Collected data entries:
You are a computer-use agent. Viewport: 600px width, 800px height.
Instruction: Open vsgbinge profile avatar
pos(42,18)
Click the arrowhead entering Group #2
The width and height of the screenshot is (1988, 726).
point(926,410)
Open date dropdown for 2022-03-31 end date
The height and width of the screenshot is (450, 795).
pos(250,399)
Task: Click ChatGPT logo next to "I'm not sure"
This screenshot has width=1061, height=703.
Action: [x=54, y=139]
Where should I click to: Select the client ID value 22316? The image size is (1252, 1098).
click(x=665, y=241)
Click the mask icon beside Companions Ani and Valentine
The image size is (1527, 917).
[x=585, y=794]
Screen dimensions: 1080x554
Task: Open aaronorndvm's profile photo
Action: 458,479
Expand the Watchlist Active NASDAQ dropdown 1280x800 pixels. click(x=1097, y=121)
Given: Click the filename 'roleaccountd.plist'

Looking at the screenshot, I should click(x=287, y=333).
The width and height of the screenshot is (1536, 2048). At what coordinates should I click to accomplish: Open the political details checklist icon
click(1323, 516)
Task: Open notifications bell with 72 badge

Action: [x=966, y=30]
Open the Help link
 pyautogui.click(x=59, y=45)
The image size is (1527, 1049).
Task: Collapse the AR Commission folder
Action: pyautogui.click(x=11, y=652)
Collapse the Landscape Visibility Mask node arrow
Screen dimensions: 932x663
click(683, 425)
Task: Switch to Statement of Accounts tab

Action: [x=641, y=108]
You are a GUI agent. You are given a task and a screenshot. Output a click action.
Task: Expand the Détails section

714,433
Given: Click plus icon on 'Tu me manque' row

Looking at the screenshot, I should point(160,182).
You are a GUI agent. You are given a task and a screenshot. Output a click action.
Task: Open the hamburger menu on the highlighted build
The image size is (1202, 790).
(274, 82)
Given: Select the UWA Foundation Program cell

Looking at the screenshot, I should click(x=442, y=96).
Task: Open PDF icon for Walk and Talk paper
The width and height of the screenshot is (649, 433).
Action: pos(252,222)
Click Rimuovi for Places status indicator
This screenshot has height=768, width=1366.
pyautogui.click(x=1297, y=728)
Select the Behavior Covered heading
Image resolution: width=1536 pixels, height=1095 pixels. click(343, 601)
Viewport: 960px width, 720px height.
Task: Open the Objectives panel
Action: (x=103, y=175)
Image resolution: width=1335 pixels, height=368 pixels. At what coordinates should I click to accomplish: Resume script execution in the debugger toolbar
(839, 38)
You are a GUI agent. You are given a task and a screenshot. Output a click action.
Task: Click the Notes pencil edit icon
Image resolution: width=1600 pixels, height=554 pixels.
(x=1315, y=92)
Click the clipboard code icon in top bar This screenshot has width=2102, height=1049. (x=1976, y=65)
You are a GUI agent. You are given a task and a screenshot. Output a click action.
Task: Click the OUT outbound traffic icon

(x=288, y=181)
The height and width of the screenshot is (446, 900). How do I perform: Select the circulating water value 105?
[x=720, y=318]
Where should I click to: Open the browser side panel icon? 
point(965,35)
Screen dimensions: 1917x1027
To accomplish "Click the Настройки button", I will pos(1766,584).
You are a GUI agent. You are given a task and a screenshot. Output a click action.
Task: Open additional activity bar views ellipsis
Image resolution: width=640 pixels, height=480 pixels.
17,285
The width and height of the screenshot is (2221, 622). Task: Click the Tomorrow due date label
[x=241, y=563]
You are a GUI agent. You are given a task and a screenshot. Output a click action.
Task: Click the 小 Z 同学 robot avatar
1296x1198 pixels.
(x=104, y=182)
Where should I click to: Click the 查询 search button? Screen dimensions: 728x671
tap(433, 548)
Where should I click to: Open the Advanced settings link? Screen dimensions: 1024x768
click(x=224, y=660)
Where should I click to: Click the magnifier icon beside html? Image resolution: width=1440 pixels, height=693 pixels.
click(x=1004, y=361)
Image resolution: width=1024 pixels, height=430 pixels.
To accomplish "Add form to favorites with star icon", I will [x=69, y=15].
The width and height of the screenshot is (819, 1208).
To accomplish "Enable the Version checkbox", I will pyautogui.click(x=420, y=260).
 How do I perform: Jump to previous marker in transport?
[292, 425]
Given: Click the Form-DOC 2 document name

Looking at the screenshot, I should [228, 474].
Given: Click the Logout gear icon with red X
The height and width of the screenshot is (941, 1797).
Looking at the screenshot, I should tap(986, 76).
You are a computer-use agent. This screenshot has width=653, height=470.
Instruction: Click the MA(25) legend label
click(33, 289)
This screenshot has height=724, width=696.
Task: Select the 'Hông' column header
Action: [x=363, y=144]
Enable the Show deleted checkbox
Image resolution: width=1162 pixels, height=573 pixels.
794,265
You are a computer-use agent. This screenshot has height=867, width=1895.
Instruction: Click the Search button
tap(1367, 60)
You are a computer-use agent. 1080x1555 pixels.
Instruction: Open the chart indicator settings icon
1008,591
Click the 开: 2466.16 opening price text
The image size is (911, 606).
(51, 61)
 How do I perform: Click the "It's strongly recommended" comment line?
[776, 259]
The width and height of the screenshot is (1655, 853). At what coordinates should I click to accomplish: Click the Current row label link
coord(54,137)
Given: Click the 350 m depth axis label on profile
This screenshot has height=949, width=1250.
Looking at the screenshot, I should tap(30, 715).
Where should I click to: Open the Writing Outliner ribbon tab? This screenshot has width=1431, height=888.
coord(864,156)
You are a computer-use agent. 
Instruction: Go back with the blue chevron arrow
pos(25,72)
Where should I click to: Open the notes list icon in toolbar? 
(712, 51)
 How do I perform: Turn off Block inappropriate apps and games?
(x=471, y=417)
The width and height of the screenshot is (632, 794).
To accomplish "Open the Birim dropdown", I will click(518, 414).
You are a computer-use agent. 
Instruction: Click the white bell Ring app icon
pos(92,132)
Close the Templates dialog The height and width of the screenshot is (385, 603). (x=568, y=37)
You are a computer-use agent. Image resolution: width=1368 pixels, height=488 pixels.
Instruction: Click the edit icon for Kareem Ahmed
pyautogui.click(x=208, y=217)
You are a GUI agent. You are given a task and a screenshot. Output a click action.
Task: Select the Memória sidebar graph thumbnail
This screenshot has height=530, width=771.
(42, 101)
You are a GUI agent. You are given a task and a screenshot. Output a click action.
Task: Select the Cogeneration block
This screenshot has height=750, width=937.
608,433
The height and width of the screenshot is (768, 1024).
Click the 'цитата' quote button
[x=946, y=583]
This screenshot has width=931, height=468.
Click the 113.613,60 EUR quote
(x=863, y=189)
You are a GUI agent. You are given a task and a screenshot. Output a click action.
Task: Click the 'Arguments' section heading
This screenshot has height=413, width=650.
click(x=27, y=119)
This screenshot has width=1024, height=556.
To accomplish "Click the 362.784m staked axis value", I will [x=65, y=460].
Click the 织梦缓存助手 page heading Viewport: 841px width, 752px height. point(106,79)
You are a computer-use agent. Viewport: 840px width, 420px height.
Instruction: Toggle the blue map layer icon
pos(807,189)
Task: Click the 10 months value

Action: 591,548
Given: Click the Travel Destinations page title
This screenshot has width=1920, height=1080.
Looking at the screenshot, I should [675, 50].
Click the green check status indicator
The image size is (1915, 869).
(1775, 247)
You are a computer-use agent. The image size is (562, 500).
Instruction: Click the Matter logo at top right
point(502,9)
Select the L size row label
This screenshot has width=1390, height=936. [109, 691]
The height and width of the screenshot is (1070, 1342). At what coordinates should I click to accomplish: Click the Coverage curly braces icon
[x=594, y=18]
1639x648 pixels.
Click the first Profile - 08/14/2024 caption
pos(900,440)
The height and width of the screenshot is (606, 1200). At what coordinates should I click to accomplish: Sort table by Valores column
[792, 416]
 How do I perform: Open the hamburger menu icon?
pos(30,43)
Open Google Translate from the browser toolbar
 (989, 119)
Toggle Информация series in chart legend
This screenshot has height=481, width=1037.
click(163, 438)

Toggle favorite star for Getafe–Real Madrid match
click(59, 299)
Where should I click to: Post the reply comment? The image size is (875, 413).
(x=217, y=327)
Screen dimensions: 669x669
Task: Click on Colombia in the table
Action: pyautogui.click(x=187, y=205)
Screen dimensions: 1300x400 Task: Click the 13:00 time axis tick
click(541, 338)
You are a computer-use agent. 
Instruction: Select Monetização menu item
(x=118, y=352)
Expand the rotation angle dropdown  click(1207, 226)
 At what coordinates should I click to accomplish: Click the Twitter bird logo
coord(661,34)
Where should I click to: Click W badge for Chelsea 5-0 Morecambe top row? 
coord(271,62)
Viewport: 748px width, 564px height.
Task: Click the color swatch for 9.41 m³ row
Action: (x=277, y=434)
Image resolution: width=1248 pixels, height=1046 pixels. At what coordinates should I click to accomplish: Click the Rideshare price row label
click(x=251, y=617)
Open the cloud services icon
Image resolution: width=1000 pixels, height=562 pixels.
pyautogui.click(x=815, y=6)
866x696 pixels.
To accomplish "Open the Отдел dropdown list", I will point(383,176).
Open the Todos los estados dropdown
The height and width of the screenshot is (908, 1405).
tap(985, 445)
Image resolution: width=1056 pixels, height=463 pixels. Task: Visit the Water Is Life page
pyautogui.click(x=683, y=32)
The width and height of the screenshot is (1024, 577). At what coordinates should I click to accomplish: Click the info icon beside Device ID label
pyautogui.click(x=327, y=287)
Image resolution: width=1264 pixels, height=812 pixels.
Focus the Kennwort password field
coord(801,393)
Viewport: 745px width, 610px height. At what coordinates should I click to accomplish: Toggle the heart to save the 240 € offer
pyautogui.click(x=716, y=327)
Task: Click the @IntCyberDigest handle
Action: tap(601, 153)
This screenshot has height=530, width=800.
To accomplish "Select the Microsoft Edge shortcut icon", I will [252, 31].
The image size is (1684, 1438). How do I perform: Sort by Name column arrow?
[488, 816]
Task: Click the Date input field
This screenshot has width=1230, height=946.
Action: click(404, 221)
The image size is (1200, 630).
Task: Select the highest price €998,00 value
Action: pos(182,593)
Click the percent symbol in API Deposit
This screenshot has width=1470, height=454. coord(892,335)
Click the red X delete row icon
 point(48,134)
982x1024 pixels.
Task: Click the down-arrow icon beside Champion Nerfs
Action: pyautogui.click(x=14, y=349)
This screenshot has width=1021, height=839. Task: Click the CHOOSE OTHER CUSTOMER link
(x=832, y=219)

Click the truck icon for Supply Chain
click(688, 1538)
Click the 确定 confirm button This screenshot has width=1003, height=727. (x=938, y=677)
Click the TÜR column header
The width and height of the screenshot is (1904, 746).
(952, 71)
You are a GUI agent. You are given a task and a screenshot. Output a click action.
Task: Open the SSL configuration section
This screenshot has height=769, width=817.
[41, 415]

ACTION ITEM:
Show each line in the entries that holds the string "computer".

PROBLEM SOLUTION:
You are a computer-use agent. Viewport: 600px width, 800px height.
You are a computer-use agent. This screenshot has width=653, height=470.
You are a computer-use agent. This screenshot has height=867, width=1895.
You are a computer-use agent. 1080x1555 pixels.
You are a computer-use agent. 
You are a computer-use agent. 
You are a computer-use agent. Image resolution: width=1368 pixels, height=488 pixels.
You are a computer-use agent. Viewport: 840px width, 420px height.
You are a computer-use agent. The image size is (562, 500).
You are a computer-use agent. 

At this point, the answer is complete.